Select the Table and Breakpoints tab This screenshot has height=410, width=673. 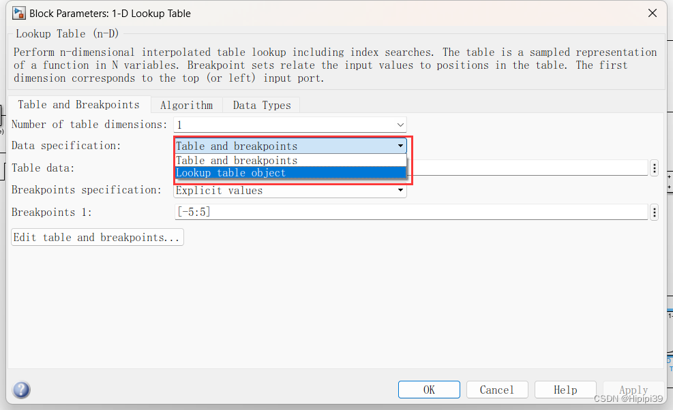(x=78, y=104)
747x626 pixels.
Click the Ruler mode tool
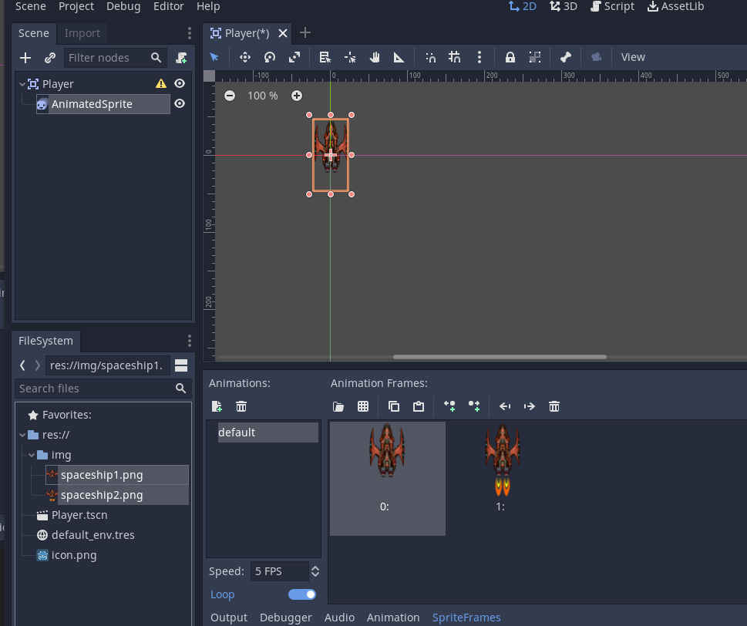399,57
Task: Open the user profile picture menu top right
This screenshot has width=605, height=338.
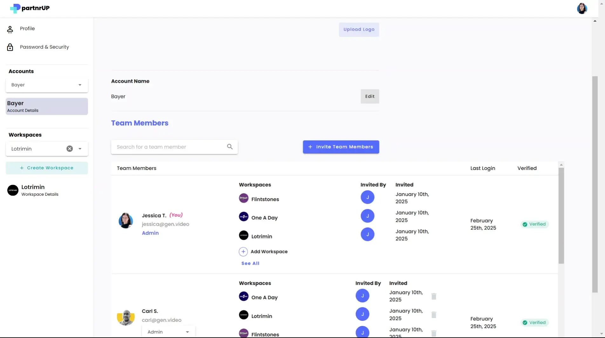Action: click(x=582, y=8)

#####

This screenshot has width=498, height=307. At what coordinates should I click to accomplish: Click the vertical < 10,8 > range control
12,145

#####

## STATED GOAL
Lay out the material from the line containing "747x626 pixels." through the line containing "Action: click(x=582, y=8)" as a numbered list, omitting blank lines and leaving out the pictures.

## FULL OUTPUT
1. 747x626 pixels.
2. Click the Ruler mode tool
3. 399,57
4. Task: Open the user profile picture menu top right
5. This screenshot has width=605, height=338.
6. Action: click(x=582, y=8)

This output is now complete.